Senior author Olivier Rascol, a neurologist at Toulouse University, described the observed effect as "modest," particularly noticeable during assessments conducted by healthcare professionals, who evaluated tasks such as walking, standing up and hand movements.

Rascol suggested that with extended follow-up, the differences in outcomes between the two groups could become more pronounced.

Rascol emphasized the significance of the findings via ScienceAlert, stating, "This is the first time that we have clear results, which demonstrate that we had an impact on the progression of the symptoms of the disease and that we explain it by a neuroprotective effect."

However, gastrointestinal side effects, including nausea, vomiting, and reflux, were common among participants receiving lixisenatide, with some reporting weight loss.

Both Rasol and co-author Wassilios Meissner, a neurologist at Bordeaux University Hospital, noted the need for further investigation to confirm the drug's safety and efficacy before widespread clinical use.

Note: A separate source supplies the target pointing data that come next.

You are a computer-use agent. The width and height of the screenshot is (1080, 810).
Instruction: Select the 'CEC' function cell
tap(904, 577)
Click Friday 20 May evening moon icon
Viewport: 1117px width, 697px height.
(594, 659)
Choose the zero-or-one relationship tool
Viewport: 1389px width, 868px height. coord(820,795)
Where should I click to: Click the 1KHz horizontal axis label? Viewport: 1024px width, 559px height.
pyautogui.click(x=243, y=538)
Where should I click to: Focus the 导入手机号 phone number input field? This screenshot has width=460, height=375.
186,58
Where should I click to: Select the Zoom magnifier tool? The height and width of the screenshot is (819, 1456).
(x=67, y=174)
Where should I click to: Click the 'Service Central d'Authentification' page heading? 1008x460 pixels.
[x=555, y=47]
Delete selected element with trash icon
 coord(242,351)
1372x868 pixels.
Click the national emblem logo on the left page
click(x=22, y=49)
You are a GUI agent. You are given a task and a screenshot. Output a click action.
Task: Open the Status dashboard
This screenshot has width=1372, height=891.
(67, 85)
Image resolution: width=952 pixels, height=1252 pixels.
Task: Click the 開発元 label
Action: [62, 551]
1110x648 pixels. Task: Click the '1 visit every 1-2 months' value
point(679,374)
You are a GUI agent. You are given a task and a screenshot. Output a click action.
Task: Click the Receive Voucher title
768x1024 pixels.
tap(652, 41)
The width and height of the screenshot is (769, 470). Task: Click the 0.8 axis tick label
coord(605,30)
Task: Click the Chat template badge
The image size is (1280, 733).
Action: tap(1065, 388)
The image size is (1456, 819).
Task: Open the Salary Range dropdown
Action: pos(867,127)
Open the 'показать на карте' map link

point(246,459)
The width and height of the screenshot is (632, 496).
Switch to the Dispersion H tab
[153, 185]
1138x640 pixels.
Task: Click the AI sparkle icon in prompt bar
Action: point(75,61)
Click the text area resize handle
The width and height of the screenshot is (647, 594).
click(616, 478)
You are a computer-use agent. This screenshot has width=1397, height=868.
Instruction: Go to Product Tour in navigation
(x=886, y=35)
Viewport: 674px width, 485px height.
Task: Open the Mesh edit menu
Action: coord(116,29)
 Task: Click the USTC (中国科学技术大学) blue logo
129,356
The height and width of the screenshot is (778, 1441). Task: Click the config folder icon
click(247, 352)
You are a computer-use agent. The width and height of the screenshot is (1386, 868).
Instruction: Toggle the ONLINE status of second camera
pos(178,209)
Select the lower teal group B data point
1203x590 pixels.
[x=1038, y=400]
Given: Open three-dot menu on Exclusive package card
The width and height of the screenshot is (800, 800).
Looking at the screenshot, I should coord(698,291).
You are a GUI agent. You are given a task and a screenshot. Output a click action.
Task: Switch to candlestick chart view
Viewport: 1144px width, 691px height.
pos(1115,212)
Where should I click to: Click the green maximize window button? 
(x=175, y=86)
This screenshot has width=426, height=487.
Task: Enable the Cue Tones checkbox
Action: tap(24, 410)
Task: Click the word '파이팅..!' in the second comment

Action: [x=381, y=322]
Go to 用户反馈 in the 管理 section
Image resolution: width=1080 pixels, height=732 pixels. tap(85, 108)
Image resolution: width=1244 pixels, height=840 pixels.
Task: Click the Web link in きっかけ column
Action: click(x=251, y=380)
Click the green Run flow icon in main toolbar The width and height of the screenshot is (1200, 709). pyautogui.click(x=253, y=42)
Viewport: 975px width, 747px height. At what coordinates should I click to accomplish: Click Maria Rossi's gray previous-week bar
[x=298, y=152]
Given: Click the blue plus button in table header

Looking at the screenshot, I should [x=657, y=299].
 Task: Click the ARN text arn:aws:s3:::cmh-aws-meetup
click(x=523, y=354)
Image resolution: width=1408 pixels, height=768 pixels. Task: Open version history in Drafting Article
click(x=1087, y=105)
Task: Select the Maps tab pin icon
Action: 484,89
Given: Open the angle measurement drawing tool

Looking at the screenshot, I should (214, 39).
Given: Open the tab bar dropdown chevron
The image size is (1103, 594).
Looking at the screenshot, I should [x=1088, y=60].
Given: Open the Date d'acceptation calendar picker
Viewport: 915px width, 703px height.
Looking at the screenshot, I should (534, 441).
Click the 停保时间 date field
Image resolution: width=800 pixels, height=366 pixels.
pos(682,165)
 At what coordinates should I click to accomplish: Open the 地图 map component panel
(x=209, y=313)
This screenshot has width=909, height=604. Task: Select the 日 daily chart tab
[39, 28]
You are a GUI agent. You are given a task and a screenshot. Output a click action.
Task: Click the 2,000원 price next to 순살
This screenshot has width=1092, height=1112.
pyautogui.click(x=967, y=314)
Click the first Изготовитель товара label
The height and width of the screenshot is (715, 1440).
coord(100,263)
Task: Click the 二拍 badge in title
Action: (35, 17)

Meanwhile, Michael Okun, medical director of the Parkinson's Foundation, encouraged cautious interpretation of the study's outcomes, noting the potential significance of the observed differences in patient outcomes.

Okun added that while the study may not meet the threshold for neuroprotection, the findings warrant attention and further research.

Rodolfo Savica, a neurology professor at the Mayo Clinic in Minnesota, also stressed the importance of replicating the study's results and conducting additional trials to validate the findings.

The study authors expressed anticipation for forthcoming trials that may provide further insights into the efficacy and safety of lixisenatide in managing Parkinson's disease progression.